### Directions
Pick every line with "folder" from the material below.

:::::

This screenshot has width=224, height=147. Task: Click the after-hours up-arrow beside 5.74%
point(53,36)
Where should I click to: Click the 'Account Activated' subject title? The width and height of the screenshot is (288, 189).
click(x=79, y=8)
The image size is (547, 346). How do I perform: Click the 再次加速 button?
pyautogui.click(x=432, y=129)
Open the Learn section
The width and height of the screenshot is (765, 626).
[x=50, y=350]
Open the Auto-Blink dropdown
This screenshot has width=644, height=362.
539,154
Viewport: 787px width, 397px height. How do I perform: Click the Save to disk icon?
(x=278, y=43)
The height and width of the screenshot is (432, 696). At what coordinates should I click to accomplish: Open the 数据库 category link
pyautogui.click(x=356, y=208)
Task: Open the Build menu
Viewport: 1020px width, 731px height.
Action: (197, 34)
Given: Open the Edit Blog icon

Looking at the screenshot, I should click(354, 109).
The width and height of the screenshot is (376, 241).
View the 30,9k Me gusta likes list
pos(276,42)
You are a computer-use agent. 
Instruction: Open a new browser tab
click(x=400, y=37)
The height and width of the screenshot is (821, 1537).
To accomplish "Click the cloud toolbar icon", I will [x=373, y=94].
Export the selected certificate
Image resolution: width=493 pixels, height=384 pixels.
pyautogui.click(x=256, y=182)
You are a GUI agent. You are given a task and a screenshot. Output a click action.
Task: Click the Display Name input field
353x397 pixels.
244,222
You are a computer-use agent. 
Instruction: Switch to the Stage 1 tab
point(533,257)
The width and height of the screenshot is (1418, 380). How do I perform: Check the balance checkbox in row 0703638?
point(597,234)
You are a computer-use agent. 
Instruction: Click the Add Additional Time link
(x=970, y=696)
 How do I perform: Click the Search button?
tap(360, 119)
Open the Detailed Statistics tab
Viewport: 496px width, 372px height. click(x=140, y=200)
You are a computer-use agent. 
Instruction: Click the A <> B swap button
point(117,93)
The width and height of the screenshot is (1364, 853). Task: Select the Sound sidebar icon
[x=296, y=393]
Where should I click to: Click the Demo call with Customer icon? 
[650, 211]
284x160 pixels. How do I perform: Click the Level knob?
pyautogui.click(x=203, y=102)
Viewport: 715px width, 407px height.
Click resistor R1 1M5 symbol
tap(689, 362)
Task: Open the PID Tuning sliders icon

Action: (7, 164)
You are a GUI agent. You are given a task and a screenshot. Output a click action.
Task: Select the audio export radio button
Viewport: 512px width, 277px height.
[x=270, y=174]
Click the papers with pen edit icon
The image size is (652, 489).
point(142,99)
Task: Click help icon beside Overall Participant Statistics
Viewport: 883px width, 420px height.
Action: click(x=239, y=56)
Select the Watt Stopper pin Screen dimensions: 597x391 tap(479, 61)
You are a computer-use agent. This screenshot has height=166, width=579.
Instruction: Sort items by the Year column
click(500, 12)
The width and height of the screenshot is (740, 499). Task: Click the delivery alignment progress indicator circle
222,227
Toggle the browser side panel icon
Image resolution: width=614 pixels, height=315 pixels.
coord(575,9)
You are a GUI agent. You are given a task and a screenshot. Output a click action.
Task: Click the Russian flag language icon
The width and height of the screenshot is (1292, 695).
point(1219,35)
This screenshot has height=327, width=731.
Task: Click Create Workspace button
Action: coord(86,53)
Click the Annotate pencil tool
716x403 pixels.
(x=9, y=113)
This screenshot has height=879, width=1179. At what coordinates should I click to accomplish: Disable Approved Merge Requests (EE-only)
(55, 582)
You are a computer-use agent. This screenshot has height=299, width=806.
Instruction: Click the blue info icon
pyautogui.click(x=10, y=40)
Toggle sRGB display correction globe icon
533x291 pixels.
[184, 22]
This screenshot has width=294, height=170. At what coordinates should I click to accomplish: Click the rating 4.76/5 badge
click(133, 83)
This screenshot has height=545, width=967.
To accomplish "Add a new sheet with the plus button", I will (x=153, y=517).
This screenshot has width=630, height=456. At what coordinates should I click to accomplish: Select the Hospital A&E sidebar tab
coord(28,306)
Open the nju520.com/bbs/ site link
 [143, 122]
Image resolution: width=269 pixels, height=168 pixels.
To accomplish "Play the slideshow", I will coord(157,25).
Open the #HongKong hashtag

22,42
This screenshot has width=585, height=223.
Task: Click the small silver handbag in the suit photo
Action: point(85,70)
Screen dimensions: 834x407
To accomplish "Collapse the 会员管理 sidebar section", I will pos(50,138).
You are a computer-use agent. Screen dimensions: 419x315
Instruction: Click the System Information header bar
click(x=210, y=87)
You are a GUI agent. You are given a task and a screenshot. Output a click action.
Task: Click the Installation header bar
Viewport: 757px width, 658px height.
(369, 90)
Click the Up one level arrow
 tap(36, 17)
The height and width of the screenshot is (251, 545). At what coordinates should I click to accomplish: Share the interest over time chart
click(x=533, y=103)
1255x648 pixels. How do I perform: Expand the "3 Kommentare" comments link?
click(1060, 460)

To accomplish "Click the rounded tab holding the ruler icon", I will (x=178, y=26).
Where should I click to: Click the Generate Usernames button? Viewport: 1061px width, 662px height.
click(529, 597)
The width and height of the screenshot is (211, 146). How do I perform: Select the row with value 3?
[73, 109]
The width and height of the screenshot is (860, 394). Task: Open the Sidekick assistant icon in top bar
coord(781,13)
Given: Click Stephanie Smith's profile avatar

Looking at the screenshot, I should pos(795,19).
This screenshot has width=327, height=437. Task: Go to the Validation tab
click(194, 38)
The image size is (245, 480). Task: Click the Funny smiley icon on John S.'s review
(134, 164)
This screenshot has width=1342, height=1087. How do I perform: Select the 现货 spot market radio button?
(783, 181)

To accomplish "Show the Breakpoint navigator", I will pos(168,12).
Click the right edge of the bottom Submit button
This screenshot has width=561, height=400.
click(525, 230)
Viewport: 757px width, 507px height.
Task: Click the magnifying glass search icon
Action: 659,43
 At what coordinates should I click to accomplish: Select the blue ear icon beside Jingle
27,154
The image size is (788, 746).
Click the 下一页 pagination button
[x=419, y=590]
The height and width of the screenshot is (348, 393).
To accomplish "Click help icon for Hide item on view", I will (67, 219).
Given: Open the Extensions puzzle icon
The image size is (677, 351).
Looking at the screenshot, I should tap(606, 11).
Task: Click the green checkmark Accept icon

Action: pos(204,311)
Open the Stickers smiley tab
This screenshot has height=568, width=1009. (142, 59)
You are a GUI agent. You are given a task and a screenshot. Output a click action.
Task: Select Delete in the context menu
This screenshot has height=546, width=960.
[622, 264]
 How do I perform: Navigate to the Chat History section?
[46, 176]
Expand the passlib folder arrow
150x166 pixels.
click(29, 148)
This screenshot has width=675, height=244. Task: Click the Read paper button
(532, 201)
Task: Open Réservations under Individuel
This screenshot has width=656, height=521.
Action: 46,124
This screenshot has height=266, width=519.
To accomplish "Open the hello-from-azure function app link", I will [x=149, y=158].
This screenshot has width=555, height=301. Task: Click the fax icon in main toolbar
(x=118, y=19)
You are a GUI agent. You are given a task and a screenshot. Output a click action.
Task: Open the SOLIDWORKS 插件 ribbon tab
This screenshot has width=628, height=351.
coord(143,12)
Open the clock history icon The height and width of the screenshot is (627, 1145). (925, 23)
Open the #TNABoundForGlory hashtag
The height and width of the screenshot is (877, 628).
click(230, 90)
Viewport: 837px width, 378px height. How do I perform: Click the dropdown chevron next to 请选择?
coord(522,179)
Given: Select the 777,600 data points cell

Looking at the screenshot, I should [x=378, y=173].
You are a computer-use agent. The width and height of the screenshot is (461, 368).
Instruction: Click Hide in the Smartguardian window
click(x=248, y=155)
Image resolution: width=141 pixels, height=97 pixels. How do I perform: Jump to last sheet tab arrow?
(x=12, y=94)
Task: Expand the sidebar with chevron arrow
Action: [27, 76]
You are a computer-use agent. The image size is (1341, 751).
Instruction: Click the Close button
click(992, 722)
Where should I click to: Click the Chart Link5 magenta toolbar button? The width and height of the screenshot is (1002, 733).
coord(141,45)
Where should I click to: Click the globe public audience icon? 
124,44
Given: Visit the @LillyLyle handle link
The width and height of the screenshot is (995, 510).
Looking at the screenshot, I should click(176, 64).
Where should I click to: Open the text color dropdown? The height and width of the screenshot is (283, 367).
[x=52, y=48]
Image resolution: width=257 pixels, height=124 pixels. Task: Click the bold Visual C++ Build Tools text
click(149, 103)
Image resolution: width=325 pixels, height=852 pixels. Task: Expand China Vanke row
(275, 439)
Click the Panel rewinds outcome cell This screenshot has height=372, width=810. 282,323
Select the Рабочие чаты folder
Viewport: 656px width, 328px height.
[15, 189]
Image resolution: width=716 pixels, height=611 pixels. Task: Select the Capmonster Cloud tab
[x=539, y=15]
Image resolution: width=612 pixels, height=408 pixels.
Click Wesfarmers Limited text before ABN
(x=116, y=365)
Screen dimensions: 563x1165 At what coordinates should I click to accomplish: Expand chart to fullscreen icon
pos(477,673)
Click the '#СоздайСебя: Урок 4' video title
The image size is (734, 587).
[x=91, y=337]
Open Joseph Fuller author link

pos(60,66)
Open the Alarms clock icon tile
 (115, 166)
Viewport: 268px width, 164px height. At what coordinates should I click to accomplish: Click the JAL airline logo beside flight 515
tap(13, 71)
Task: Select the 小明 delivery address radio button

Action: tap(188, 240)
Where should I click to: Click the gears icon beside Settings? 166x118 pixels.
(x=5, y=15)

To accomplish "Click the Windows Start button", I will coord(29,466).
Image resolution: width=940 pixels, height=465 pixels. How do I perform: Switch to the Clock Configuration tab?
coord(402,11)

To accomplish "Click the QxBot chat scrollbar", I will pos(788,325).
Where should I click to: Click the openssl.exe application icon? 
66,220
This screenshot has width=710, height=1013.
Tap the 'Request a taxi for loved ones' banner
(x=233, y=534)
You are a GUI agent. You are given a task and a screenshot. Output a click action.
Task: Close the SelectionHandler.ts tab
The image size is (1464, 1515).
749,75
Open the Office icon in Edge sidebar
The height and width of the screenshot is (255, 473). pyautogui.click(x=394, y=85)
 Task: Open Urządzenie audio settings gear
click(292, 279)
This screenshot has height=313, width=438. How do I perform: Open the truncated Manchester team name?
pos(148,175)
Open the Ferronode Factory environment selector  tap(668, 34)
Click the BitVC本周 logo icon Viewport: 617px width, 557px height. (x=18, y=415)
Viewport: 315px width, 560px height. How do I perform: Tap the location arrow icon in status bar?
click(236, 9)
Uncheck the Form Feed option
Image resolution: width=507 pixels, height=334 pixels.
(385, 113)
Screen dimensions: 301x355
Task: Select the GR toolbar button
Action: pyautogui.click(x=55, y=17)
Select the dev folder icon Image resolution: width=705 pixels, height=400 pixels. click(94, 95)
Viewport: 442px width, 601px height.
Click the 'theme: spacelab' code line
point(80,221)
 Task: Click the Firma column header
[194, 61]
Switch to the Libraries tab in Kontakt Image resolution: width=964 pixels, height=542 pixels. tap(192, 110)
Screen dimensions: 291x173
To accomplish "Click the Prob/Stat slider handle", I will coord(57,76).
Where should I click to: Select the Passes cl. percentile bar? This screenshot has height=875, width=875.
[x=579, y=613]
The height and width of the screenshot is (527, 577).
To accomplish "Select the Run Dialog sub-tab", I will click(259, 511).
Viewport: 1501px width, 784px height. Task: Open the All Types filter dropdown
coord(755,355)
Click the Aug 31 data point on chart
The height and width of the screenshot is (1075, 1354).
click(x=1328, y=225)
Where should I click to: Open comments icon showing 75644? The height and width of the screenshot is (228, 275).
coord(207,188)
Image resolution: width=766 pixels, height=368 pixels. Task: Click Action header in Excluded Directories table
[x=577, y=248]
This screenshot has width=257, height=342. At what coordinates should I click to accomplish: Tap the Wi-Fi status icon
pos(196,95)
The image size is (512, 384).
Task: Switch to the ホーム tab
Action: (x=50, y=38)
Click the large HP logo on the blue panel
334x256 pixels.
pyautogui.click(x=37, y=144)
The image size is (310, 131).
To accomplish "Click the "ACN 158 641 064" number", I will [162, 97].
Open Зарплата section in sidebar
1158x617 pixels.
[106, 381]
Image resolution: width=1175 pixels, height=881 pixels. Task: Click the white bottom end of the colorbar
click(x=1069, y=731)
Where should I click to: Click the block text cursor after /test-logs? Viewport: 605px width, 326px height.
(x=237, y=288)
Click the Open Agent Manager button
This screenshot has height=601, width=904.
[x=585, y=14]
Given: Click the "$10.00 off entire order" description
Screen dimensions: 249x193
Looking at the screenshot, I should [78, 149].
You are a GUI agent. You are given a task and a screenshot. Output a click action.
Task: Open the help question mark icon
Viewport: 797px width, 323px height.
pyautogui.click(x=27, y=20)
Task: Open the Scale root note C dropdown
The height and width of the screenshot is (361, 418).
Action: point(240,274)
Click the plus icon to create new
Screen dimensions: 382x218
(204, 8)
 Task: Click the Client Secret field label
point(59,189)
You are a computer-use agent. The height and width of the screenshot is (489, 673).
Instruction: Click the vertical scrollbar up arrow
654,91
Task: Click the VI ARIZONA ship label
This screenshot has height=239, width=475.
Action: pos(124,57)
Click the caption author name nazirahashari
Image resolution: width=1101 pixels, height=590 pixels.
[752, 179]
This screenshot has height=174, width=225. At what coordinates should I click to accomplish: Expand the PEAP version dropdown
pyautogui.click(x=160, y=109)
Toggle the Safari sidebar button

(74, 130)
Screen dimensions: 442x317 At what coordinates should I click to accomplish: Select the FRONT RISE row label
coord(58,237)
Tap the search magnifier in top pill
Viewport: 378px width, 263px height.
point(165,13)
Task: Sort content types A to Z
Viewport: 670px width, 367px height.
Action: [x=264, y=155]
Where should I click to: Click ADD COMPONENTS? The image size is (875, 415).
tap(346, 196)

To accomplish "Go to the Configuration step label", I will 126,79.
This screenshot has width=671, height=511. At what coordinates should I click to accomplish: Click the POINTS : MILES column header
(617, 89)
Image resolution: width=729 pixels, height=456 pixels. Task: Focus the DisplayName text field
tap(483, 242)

:::::

### Reply to the task
Expand the passlib folder arrow
Select the Рабочие чаты folder
Select the dev folder icon Image resolution: width=705 pixels, height=400 pixels. click(94, 95)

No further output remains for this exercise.